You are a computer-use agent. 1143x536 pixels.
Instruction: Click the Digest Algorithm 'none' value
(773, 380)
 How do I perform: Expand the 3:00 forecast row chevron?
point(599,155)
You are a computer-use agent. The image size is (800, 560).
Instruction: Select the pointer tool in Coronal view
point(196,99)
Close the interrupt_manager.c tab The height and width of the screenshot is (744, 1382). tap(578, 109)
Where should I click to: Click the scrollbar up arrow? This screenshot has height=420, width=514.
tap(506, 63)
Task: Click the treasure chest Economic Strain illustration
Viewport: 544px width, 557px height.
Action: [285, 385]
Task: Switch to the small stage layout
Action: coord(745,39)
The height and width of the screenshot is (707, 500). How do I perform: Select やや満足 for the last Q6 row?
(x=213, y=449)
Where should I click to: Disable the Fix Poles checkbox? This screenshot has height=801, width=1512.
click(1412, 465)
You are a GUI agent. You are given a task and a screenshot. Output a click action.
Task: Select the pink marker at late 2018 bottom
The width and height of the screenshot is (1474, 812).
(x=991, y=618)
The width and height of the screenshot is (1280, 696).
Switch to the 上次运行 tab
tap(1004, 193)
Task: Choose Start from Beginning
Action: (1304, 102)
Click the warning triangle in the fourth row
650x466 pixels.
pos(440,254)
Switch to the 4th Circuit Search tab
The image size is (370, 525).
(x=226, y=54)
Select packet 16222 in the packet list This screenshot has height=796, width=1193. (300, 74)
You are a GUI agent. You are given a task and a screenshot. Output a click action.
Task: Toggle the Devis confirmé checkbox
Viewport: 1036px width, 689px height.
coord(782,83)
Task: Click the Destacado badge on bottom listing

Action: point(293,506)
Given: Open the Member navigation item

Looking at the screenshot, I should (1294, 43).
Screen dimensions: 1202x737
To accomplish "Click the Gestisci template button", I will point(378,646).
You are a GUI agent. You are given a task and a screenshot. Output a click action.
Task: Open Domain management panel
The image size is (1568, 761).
#####
Reproduce, exactly and with nothing added, the lines from the one that includes "Given: Open the Member navigation item" through the last line of the material.

- [Written reply]
Given: Open the Member navigation item

Looking at the screenshot, I should (1294, 43).
Screen dimensions: 1202x737
To accomplish "Click the Gestisci template button", I will point(378,646).
You are a GUI agent. You are given a task and a screenshot. Output a click action.
Task: Open Domain management panel
The image size is (1568, 761).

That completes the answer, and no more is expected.